Your assignment — When a line below holds the string "This", show that line.

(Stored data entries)
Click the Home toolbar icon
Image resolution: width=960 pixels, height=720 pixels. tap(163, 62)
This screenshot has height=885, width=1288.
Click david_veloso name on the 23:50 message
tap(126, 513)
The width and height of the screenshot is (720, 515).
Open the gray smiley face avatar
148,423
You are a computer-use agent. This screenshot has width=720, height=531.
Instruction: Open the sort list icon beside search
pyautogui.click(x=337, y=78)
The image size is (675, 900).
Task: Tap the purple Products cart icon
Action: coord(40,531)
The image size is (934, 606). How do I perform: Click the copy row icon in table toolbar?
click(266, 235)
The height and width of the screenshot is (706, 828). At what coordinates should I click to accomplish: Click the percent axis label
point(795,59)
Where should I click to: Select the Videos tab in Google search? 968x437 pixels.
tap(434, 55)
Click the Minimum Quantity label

Solved exercise —
This screenshot has height=885, width=1288.
You are a computer-use agent. This screenshot has width=720, height=531.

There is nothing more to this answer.